» **Selected text**:

It was during my first trip to New York, in 1985, when I realized that multiculturalism enabled us to live alongside people of different religious and cultural backgrounds without having to shed our own heritage. Back then, this form of tolerance had not yet been conflated with the notion of cultural relativism. The concept of multiculturalism was essential to the American "melting pot," in which people of disparate faiths and cultures came together and were forged into one nation.

It challenged those who would have pitted communities against each other to live instead in harmony, in the same country, in the same cities and on the same streets. People of different cultures could keep the traditions that governed their religious beliefs, social mores, and everyday habits, as long as they recognized that those values were relative.

To me, the American way of integrating religious minorities into wider society still seems far more effective than European methods. Muslim immigrants to the United States appear much happier and more comfortable than Muslims in France. I believe multiculturalism has been much better than laïcité, the secular French model, at safeguarding the freedom of religion. High school students in France aren't allowed to wear headscarves to classes — not unlike university students in Turkey, as I described in my novel "Snow."

Political Islam has exploited this seeming intolerance to consolidate its power and influence in Turkey. In the 1990s, I was — as I still am — convinced that multiculturalism had the power to soften some of Turkey's eternal conflicts: between tradition and modernity; secularism and Islam; East and West. I anticipated multiculturalism bolstering Turkish democracy, already so diminished by those same conflicts, by military coups justified in the name of secularism and by the periodic disbanding of political parties. In the early 2000s, I argued that joining the European Union would benefit Turkish democracy and Europe both, and that absorbing more than 60 million Muslims would transform Europe into a multicultural society like the United States.

Thirty-two years since that first trip to New York, none of my hopes have been fulfilled. But my faith remains, in part because I haven't forgotten that these disappointments are rooted in the historically nationalist mindsets found in both Turkey and Europe.

» **Input data**:

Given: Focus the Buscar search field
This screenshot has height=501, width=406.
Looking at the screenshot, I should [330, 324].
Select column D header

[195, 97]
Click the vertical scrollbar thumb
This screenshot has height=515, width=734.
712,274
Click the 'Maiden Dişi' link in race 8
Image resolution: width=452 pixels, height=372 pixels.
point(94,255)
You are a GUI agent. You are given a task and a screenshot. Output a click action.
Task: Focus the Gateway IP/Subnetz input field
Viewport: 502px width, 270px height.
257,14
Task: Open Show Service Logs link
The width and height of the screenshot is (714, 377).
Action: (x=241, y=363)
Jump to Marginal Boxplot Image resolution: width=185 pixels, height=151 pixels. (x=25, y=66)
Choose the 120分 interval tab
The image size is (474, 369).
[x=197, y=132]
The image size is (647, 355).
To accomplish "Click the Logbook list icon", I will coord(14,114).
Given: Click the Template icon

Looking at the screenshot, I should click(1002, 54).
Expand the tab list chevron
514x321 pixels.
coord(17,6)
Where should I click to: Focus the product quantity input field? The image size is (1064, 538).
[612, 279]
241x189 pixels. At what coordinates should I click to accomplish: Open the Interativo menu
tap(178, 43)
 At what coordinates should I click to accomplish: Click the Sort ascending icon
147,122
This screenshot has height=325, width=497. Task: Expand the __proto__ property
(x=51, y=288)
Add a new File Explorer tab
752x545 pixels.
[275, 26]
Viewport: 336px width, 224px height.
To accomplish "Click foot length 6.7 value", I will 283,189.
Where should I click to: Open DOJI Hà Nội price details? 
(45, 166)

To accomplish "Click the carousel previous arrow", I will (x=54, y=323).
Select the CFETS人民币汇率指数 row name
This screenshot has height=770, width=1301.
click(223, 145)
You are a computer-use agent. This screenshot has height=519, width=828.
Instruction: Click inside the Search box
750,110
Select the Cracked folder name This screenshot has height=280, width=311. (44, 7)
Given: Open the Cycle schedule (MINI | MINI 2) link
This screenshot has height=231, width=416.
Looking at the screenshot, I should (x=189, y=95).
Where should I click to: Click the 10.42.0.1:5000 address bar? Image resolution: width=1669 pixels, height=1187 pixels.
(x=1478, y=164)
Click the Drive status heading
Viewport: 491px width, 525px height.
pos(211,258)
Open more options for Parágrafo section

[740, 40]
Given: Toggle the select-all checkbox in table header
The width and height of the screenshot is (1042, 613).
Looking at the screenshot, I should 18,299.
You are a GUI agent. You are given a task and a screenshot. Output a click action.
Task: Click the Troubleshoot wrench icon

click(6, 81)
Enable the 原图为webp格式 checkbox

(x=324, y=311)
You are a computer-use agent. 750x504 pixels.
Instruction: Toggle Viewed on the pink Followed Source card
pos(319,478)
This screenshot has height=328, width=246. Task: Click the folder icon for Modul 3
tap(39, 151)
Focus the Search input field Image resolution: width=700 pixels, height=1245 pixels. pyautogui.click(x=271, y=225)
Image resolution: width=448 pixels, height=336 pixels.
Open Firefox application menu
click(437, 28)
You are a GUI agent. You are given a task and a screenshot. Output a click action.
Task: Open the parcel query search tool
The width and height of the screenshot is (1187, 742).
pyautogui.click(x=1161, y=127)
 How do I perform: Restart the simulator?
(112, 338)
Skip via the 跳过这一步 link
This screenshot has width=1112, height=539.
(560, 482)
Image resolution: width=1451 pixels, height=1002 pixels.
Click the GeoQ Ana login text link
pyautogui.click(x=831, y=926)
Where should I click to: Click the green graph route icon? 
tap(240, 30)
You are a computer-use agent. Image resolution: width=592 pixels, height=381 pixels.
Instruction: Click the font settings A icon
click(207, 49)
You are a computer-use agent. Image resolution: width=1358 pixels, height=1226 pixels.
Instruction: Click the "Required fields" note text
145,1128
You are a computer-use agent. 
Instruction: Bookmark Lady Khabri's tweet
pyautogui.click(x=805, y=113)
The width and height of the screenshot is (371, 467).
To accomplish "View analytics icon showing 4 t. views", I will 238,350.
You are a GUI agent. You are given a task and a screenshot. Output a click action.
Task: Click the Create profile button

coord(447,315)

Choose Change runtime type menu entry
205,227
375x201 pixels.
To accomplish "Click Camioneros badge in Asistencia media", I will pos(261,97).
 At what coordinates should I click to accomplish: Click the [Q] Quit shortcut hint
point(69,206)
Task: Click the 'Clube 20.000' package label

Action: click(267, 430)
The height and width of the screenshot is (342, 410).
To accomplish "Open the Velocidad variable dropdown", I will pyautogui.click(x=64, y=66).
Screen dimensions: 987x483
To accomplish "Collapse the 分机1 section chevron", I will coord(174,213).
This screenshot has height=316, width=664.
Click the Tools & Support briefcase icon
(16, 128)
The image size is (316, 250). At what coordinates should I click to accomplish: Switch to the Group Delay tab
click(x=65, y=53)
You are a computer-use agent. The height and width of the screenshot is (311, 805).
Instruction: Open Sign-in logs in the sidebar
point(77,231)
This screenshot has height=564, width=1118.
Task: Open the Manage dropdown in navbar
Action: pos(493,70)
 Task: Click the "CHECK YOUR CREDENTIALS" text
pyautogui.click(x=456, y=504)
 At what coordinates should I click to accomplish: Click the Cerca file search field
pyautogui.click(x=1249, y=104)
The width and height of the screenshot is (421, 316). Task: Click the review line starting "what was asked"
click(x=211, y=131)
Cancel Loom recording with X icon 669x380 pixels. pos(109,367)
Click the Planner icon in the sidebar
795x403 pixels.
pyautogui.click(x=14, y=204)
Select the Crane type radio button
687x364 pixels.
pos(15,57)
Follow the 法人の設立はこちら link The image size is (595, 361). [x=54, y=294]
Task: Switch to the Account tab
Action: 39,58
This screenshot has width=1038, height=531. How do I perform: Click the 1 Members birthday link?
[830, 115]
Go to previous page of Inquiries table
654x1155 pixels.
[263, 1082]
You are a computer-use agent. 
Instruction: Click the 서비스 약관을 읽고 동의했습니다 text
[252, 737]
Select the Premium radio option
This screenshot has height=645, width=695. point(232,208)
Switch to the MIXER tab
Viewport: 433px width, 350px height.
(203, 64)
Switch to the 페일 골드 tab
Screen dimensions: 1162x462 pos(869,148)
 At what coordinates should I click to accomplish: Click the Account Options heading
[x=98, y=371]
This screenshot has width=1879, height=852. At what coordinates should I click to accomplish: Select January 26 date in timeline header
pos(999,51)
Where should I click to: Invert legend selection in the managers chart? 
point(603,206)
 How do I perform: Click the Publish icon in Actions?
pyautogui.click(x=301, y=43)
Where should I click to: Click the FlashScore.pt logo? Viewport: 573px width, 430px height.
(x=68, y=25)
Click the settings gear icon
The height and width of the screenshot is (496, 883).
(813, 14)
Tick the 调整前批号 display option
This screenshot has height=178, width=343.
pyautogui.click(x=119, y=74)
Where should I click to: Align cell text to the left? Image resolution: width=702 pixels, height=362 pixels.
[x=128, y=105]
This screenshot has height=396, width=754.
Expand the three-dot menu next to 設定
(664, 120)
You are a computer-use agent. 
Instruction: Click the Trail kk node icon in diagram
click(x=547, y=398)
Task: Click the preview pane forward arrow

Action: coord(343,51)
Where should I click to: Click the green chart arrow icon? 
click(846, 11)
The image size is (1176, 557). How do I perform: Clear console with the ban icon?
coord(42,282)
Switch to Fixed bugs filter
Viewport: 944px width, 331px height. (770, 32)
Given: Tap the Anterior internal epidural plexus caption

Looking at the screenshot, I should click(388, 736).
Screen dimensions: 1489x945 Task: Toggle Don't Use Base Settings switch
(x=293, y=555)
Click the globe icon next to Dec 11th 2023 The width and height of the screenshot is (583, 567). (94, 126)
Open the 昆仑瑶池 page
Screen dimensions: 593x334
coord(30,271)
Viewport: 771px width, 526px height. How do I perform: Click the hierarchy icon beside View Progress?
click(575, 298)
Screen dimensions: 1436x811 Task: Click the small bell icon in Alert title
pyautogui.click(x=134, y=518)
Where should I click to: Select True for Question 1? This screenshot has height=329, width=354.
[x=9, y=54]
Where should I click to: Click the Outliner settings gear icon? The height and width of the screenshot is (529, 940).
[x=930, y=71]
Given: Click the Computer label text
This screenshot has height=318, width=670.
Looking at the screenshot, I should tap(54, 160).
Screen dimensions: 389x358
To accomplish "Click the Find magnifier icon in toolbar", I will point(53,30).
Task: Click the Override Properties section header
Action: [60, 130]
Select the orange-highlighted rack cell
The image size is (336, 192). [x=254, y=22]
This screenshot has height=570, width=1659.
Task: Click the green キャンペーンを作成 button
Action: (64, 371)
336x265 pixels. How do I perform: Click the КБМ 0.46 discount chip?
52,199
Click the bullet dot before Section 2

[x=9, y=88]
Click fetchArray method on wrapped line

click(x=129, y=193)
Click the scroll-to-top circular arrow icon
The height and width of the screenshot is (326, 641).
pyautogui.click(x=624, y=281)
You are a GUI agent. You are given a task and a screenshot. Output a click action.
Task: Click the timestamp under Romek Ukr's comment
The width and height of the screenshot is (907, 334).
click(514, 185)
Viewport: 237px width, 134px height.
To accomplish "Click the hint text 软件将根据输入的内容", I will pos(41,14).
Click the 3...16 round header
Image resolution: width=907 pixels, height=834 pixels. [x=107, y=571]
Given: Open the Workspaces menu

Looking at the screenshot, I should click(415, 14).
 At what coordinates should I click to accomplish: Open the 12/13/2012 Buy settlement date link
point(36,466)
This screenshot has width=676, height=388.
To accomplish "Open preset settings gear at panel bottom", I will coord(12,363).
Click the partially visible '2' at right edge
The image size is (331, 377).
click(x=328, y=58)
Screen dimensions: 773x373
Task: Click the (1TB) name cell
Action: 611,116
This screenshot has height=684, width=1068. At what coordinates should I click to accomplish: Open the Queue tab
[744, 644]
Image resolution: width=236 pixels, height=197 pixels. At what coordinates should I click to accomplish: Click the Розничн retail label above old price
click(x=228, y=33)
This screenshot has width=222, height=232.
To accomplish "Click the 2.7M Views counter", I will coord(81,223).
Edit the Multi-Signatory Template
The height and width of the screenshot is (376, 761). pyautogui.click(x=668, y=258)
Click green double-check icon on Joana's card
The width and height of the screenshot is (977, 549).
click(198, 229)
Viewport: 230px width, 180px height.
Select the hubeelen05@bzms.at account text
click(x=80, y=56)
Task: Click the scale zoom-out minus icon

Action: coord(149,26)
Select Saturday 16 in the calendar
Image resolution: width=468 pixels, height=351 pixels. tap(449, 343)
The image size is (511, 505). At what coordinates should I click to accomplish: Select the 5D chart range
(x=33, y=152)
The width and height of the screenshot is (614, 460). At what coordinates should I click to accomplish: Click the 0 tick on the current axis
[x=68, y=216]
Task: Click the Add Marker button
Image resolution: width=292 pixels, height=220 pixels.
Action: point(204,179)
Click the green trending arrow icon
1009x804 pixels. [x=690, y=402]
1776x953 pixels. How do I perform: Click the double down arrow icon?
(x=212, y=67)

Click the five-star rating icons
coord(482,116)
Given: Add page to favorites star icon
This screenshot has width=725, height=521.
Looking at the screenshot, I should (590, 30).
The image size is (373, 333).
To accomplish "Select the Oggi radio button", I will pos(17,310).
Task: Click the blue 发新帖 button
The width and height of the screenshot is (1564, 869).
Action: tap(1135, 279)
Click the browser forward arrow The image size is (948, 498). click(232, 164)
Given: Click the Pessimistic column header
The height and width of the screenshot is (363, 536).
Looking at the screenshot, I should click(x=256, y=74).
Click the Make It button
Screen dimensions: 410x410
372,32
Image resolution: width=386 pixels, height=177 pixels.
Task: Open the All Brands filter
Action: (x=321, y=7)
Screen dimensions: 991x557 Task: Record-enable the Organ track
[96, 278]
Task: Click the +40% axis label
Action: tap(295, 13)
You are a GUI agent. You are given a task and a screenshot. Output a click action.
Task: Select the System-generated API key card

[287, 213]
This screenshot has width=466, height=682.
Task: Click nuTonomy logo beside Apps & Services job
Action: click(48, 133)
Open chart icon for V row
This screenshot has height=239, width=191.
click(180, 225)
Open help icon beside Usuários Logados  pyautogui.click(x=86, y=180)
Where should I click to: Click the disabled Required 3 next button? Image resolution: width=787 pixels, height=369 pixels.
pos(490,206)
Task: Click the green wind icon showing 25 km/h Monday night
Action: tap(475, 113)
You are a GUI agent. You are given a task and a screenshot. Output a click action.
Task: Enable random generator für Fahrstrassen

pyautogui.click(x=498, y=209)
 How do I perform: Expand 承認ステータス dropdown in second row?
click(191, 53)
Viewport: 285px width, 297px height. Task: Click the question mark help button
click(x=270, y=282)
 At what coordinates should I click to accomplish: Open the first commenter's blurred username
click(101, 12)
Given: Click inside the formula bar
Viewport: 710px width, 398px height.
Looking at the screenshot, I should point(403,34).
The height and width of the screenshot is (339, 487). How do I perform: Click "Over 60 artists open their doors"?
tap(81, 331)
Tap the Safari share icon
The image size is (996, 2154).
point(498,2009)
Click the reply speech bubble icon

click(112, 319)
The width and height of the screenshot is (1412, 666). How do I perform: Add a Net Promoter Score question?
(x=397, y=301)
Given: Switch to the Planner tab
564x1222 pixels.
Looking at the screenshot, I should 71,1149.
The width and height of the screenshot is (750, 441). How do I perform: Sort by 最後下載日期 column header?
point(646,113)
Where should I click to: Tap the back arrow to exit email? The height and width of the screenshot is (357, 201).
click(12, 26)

» **Explore the material**:
**1)** According to the essay on multiculturalism, in what year did the writer first travel to New York?
**2)** Please continue the essay on multiculturalism from where it stops.

» **Outputs for the tasks**:
**1)** 1985

**2)**
Indeed, we can trace such modern sentiments back at least a century. In April 1914, the French author André Gide wrote in his diary: "… for too long I thought that there was more than one civilization, more than one culture that could rightfully claim our love and deserve our enthusiasm. Now I know that our Occidental (I was about to say French) civilization is not only the most beautiful; I believe — I know — that it is the only one."

Gide's original openness morphed into chauvinism, triggered by his negative impressions of Istanbul on a trip there in 1914. The Turkish intellectuals who at the time advocated for the country's Westernization were distressed by Gide's words. But to respond in kind would have agitated nationalist sentiments on both sides and further cut Turkey off from the West.

Forty years spent writing novels and trying to understand people different from me have taught me the same thing: to remain calm in the face of these easterly and westerly, historic and contemporary forces. The illiberal winds we face today are not so strong as to sweep all logic away. Let us not forget that Hillary Clinton won 2.5 million more votes than Donald Trump; in Britain, the notion of Brexit has become tinged with regret; in Turkey, Erdogan's authoritarianism was endorsed by only a paper-thin margin in April's vote to cement his power.

Comprehending these forces requires us to recognize why other people might disagree with our most deeply held convictions. Doing so is not a cure-all for either newly born nationalist movements or generational enmity, but it can both keep us calm and help us to endure. In this endeavor, the novelist and the multiculturalist share a similar approach, one based on imagining and understanding the humanity of people who are not like us.

Orhan Pamuk won the Nobel Prize for Literature in 2006. His novel "My Name Is Red" won the 2003 IMPAC Dublin Literary Award. His work has been translated into more than sixty languages.